熊井さんが本格的に研究に着手したのは、水産庁のマグロ養殖プロジェクトに参加した'70年。同研究所は人工ふ化部門を担当し、串本町の大島に研究施設を開設した。海水がきれいで、熊野灘のマグロ漁場に近いことが決め手だった。
研究はつまずきの連続。クロマグロは皮膚が弱いうえ、運動量が多く大量の酸素を必要とするため、短時間でも海水から出すと死んでしまう。沖合の定置網で捕獲したヨコワと呼ばれる幼魚は、大半が2、3日すると死んでしまい、漁師からも「養殖なんて無理」と笑われたことも。
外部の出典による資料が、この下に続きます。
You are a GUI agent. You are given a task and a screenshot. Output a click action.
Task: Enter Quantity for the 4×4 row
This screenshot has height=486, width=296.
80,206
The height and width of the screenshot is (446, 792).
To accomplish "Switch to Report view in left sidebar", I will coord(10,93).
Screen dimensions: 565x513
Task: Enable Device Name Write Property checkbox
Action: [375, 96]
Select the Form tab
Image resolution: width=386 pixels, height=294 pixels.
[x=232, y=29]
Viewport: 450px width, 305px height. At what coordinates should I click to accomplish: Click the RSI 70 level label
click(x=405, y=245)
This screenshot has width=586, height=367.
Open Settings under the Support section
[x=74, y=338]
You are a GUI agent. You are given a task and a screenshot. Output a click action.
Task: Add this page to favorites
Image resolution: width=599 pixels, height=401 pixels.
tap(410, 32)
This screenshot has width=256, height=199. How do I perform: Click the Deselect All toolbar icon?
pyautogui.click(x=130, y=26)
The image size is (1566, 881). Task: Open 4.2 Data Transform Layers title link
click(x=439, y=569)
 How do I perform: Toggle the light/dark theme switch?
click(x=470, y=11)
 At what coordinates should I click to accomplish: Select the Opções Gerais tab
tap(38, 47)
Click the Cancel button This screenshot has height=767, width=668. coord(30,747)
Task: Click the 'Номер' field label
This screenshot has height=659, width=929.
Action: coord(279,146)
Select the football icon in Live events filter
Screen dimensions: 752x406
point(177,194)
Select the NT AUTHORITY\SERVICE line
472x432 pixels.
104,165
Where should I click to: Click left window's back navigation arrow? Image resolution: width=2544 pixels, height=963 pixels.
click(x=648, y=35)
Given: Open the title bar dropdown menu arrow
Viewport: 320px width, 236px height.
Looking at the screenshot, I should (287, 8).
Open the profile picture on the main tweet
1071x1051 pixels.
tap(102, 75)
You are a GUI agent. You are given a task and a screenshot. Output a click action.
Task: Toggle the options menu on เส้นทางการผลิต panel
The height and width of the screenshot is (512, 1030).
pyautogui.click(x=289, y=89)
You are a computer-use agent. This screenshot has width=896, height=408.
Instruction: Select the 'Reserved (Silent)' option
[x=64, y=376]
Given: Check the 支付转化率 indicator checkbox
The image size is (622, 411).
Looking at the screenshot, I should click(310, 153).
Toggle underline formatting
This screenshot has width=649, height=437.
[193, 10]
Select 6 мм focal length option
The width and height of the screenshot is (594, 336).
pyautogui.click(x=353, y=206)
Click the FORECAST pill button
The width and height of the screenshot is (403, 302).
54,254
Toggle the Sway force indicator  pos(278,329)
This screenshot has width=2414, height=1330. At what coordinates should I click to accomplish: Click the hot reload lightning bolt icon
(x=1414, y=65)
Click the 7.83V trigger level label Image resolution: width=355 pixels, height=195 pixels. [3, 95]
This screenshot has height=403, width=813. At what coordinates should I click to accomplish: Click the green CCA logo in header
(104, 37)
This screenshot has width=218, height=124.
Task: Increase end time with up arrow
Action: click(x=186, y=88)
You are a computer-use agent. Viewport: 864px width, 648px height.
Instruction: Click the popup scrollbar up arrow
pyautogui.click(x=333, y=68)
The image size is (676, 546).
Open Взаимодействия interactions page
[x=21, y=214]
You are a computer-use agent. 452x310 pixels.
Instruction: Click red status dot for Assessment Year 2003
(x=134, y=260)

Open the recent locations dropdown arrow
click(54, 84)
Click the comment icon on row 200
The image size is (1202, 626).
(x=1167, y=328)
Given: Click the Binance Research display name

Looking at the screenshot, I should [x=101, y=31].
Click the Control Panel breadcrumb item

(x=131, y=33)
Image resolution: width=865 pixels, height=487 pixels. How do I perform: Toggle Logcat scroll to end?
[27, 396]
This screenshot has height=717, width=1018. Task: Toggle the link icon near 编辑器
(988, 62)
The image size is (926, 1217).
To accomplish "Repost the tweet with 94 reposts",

だが、打開策のヒントをくれたのも漁師だった。地元ではケンケン釣りと呼ばれる疑似針を使った一種の一本釣り漁法が盛ん。漁師たちは釣ったヨコワには手を触れずに、水槽に入れて生きたまま持ち帰る。同じやり方で入手したヨコワを使って飼育法法を工夫し、'79年には世界で初めて、いけすの中での産卵に成功した。
これまで、卵が成魚にまで成長する確率はわずか0.1%だったが、衝突死を防ぐため直径30m、深さ10mの円形のいけすを特注するなどの工夫で生存率を高めたことが、成功につながった。
研究者人生のすべてをマグロ養殖一筋にかけてきた熊井さん。「定年まで残り1年となったこの時期に、産卵に立ち会えて研究者冥利に尽きる喜びです」と語った。